**Task goal:** Repeat only the stretch of lines below that runs from the line with "ファンタスティック (94, 1246)" through the line with "画像サービス (74, 1477)", unaltered.

Data items
=== Begin Enclosure ===

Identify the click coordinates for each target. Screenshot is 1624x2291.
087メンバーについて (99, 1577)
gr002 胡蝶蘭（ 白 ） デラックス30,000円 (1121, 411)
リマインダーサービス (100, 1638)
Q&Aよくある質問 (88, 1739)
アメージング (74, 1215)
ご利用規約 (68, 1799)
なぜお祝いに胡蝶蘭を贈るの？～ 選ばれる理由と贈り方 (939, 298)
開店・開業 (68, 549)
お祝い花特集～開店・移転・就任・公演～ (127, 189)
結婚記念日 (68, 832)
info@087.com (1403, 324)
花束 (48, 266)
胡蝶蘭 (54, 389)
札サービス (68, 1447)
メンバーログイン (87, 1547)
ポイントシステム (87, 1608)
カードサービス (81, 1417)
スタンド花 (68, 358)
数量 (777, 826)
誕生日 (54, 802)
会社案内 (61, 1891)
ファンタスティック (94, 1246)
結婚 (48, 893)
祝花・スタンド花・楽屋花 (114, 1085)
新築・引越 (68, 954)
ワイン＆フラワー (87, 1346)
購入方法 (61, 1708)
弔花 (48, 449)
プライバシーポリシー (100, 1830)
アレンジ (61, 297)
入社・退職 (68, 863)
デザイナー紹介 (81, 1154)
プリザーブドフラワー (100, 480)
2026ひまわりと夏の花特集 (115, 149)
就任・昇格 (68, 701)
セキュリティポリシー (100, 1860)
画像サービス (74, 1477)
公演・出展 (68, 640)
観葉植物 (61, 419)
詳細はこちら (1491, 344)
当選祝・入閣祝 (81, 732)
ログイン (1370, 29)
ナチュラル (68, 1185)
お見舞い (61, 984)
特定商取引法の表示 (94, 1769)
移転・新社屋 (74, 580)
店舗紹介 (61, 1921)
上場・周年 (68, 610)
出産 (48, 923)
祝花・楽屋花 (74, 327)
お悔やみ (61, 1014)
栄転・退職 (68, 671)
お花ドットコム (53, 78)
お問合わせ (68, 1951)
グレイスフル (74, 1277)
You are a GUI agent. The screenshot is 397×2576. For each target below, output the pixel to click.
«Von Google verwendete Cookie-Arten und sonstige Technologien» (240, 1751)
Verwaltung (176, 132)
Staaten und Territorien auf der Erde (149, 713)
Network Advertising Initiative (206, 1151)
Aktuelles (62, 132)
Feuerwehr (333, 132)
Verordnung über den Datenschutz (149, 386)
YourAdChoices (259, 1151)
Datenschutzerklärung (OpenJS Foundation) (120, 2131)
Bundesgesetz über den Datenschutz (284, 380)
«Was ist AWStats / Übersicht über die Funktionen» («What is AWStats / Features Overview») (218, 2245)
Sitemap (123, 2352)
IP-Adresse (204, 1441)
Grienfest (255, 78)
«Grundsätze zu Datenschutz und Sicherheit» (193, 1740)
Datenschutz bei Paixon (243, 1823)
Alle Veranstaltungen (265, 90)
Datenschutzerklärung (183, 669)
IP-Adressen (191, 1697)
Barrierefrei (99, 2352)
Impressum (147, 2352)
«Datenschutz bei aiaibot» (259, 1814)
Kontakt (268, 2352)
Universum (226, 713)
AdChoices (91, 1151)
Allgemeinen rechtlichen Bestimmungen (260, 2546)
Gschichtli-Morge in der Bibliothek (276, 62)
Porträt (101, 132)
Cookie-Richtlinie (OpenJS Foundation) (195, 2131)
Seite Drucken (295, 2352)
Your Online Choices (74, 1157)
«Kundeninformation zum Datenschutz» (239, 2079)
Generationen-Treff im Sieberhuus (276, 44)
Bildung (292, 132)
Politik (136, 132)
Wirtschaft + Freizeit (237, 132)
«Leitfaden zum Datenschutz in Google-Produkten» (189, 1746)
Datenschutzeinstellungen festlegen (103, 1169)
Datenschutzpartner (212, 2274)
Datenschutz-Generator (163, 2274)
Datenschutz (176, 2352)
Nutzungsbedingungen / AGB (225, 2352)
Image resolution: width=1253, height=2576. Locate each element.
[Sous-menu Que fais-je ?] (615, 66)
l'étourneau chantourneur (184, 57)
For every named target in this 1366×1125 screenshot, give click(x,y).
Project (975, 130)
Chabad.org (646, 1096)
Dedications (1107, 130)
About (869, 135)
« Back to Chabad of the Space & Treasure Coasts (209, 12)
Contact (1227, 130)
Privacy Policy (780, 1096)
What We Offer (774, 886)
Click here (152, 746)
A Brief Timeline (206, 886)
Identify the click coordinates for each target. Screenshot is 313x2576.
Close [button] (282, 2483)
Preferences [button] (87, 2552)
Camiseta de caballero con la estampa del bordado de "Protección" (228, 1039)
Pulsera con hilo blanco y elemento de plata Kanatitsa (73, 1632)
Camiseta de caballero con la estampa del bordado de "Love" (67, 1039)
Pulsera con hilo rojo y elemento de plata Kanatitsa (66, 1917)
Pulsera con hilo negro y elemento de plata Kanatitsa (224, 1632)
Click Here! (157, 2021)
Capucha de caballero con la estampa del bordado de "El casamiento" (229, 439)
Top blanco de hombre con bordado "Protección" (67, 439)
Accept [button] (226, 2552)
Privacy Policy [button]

=== End Enclosure ===

**Expected output:**
ファンタスティック (94, 1246)
結婚 (48, 893)
祝花・スタンド花・楽屋花 (114, 1085)
新築・引越 (68, 954)
ワイン＆フラワー (87, 1346)
購入方法 (61, 1708)
弔花 (48, 449)
プライバシーポリシー (100, 1830)
アレンジ (61, 297)
入社・退職 (68, 863)
デザイナー紹介 (81, 1154)
プリザーブドフラワー (100, 480)
2026ひまわりと夏の花特集 (115, 149)
就任・昇格 (68, 701)
セキュリティポリシー (100, 1860)
画像サービス (74, 1477)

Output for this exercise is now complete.